>> Begin

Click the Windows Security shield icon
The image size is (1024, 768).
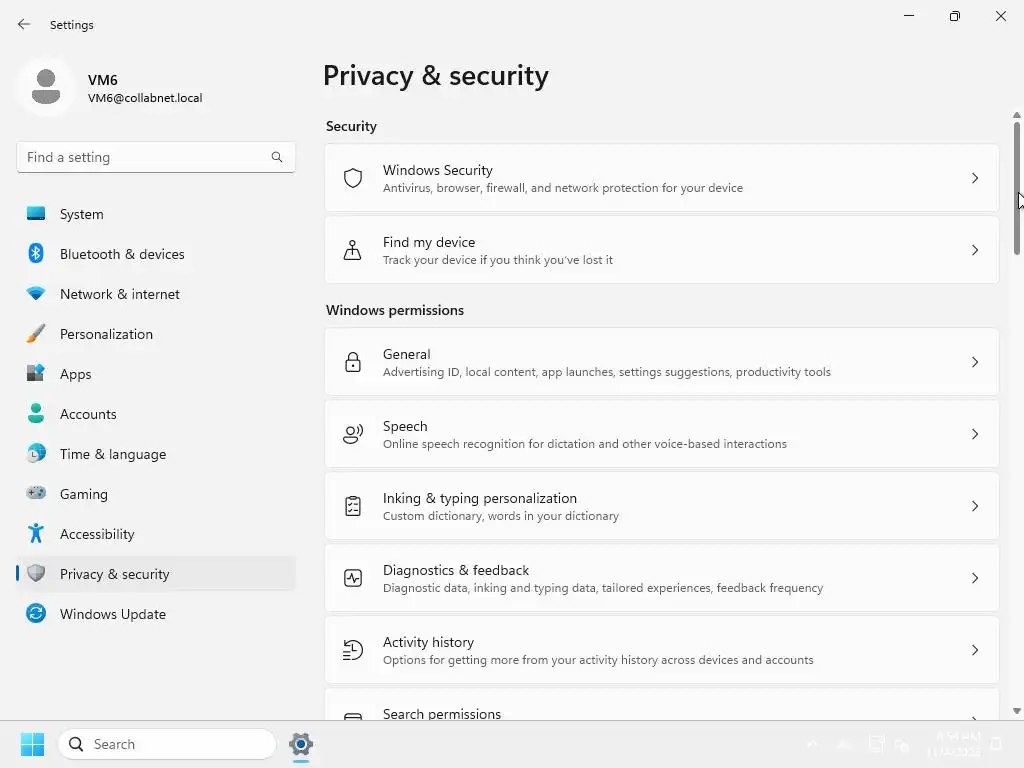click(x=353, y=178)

>> End
>> Begin

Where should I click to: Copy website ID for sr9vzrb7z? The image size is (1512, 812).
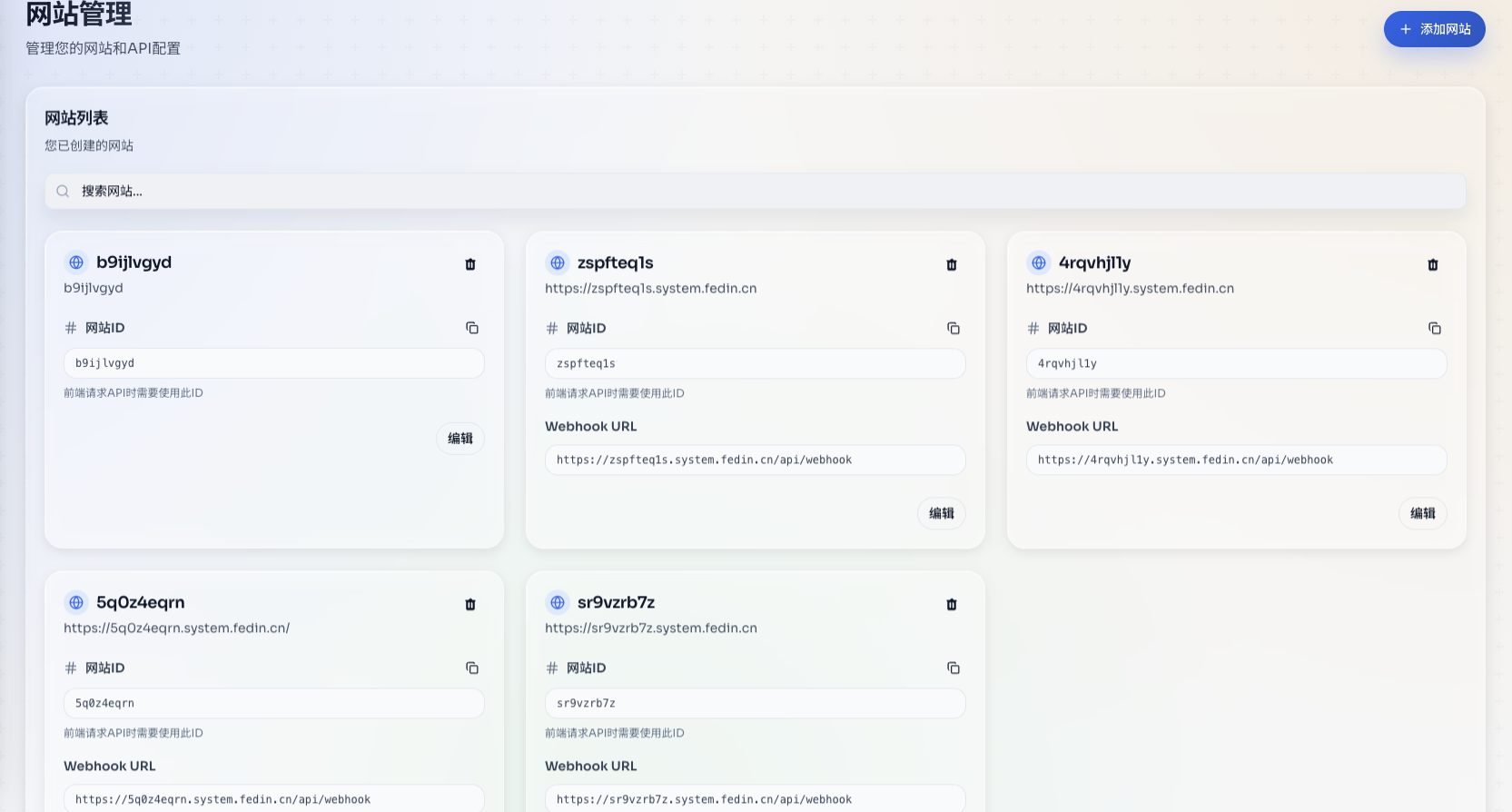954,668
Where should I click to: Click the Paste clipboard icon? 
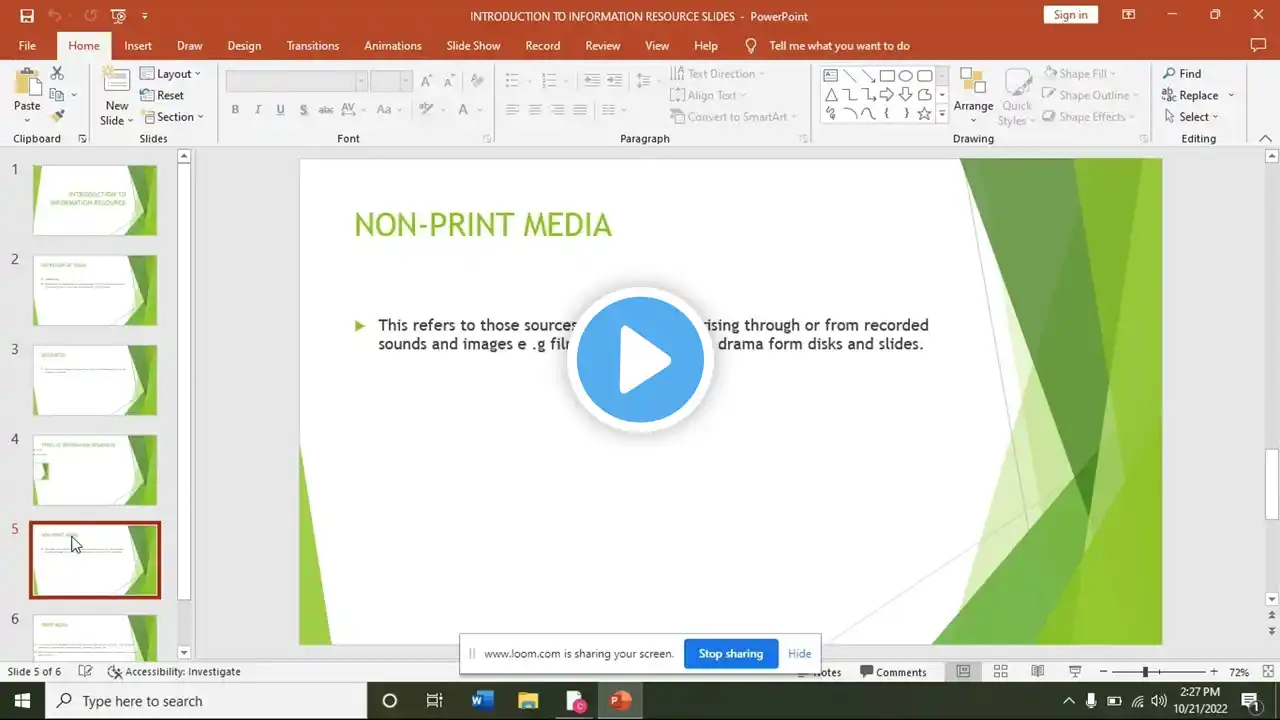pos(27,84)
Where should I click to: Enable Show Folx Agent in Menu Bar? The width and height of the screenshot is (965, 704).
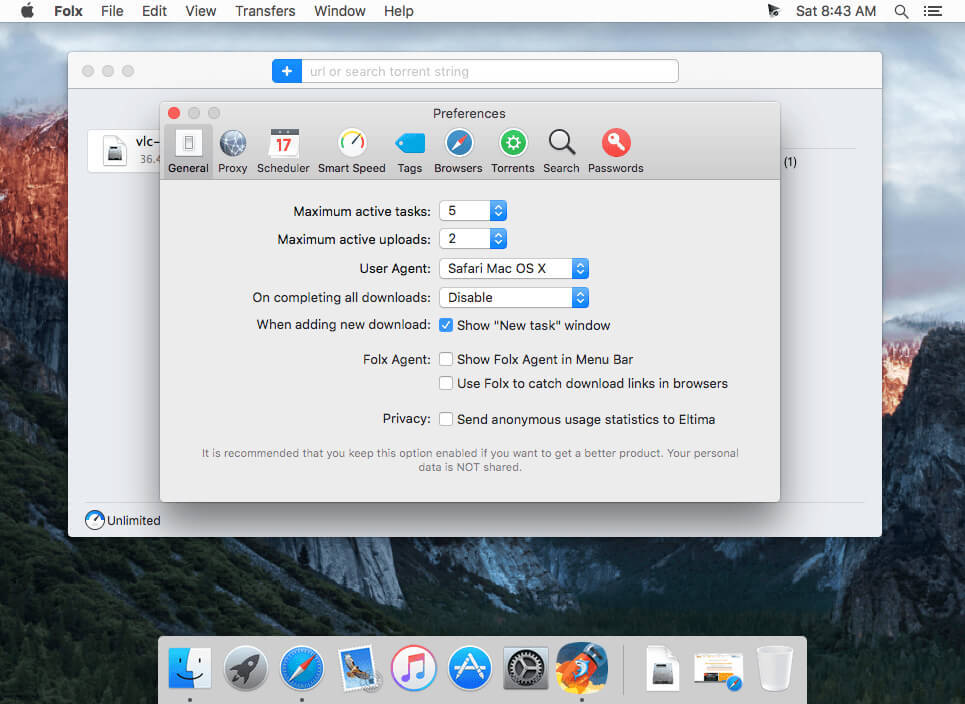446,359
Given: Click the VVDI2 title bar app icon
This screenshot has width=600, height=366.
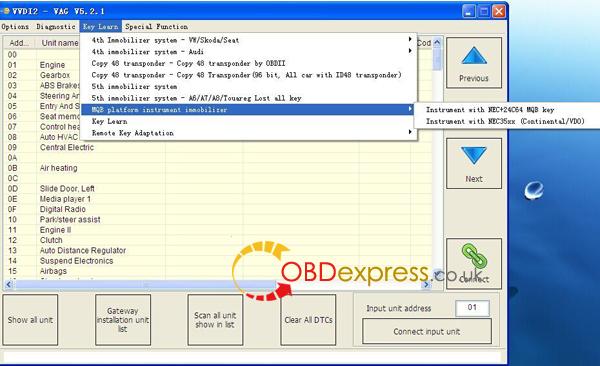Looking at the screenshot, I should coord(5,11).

>> End

▸ Task statement:
Please return the rows exactly, starting with the line that contains "Click the Windows Security shield icon" and going on through the line that contains "click(x=353, y=178)", with both of those lines included. Leave the pictures out of your answer.

▸ Answer:
Click the Windows Security shield icon
The image size is (1024, 768).
click(x=353, y=178)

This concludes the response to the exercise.